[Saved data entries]
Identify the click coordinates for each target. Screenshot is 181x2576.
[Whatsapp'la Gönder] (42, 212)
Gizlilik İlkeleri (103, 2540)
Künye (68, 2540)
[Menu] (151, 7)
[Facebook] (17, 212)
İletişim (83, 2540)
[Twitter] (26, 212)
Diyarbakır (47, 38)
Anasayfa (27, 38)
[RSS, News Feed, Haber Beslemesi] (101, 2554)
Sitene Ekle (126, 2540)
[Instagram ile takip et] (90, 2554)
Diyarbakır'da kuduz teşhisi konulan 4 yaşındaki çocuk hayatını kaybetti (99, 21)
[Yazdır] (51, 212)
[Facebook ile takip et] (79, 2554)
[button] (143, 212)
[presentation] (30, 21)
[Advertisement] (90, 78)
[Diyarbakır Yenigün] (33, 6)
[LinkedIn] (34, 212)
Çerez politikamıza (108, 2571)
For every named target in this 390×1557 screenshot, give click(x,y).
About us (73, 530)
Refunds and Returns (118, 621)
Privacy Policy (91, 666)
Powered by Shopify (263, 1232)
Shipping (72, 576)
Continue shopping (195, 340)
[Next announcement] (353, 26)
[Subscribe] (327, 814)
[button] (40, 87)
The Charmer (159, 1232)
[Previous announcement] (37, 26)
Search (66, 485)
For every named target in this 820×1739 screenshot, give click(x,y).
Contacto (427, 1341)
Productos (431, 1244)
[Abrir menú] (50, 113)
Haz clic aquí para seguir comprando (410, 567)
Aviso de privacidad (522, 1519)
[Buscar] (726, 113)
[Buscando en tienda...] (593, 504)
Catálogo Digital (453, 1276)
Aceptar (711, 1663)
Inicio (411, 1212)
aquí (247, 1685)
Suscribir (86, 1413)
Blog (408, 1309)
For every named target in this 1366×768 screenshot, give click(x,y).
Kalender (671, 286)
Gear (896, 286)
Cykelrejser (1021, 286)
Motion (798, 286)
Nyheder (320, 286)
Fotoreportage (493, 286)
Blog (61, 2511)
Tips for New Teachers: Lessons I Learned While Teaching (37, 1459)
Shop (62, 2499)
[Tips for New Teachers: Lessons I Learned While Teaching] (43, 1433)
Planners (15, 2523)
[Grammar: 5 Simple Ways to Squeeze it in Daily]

Task requirements: Only the lines containing the string "every" are needed; pull them out of the records.

Answer section:
For every named target in this 390×1557 screenshot, give click(x,y).
For every named target in this 820×1739 screenshot, give click(x,y).
For every named target in this 1366×768 screenshot, give click(x,y).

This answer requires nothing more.